Copper(II) acetylacetonate (Cu(acac)₂, 99.9%) and chromium(III) acetylacetonate (Cr(acac)₃, 99.7%) were purchased by Sigma-Aldrich. Magnesium(II) acetylacetonate (Mg(acac)₂, 98%) was purchased from STREM Chemicals. Methanol, acetone, and isopropanol (IPA) were obtained from Univar. All chemicals were used without further purification.

Film deposition

A precursor solution consisting of 8 mM of Cu(II), 12 mM of (Cr(III) + Mg(II) acetylacetonate), in methanol was prepared and stirred for 2 h. For example, in a typical reaction for a sample of nominal composition [Cu_0.4Cr_0.6−xMg_xO]₂ where x = 0.1, 251.3 mg Cu(acac)₂, 452.7 mg, Cr(acac)₃, and 32.0 mg Mg(acac)₂ were dissolved in 120 mL methanol. Substrates (borosilicate glass and silicon) were ultrasonically cleaned in acetone and IPA for 10 minutes each, and then dried with a nitrogen stream. Deposition of doped and undoped CuCrO₂ films via spray pyrolysis was carried out with a Nadetech ND-SP ultrasonic spray coater equipped with a 120 kHz nozzle. The deposition temperature was fixed at 450 °C. The details of the spray pyrolysis parameters can be found in our earlier work.¹⁷ In the following, the samples will be labelled with the nominal composition based on precursor amount, according to the simplified notation: [Cu_aCr_b−xMg_xO]₂, where a + b = 1, and 0 ≤ x ≤ 0.12. However the true experimental composition obtained via compositional analysis is also provided.
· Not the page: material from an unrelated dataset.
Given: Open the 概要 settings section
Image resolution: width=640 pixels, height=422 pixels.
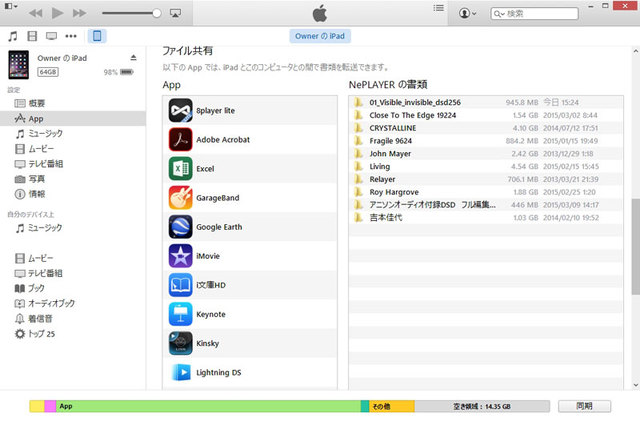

Characterization techniques

X-ray diffraction (XRD) patterns for CuCrO₂ films were obtained with a Bruker D4 diffractometer operating at 40 kV and 35 mA using Cu Kα radiation (1.5418 Å). The surface morphology and thickness of CuCrO₂ films were measured by field emission scanning electron microscopy (FE-SEM, FEI Verios 460). Compositional analysis via energy-dispersive X-ray spectroscopy (EDX) was conducted within the same instrument. X-ray photoelectron spectroscopy (XPS) was conducted with a Kratos AXIS Supra X-ray photoelectron spectrometer equipped with a monochromated Al Kα X-ray source (1486.7 eV) and a concentric hemispheric electron analyzer. Sheet resistance measurements in 4-point probe configuration were measured by a Jandel multi height probe combined with an RM3000 test unit. The sheet resistance was always measured in the center, and multiple samples prepared in the same way were measured and the results presented as an average value. Optical transmittance and reflectance spectra were acquired with an Agilent Cary 5000 spectrophotometer equipped with an integrating sphere, which enabled us to acquire the total values (diffuse + direct) of both transmittance and reflectance. Optical measurements were conducted in the center of each sample used for sheet resistance measurements.

Results and discussion

Mg-doped CuCrO₂ thin films were coated on borosilicate substrates via a sol–gel process, using methanol as the solvent due to its ability to readily dissolve all precursors. Ultrasonic spray pyrolysis was used as the deposition technique because it can readily produce high quality, crystalline oxide coatings, and also provide a mean to achieve tuneable doping concentration by simple modification of the precursor concentration.⁶ We have recently showed excellent p-type CuCrO₂ coatings by ultrasonic spray pyrolysis, through a careful optimisation of deposition temperature, and precursor type and concentration.¹⁷ Here, we build on these results and demonstrate the incorporation of Mg dopants into compositionally adjusted CuCrO₂ coatings to produce p-type transparent conductors with greatly improved optoelectronic properties and related figure of merit. The ultrasonic spray pyrolysis system is schematically presented in Fig. 1a. Briefly, the sol–gel precursor solution is fed through an ultrasonic nozzle via a syringe pump to ensure constant flowrate. The ultrasonic nozzle atomizes the liquid into small, monodisperse droplets that are ejected from the nozzle and directed onto the heated sample using a nitrogen stream to shape the precursor mist.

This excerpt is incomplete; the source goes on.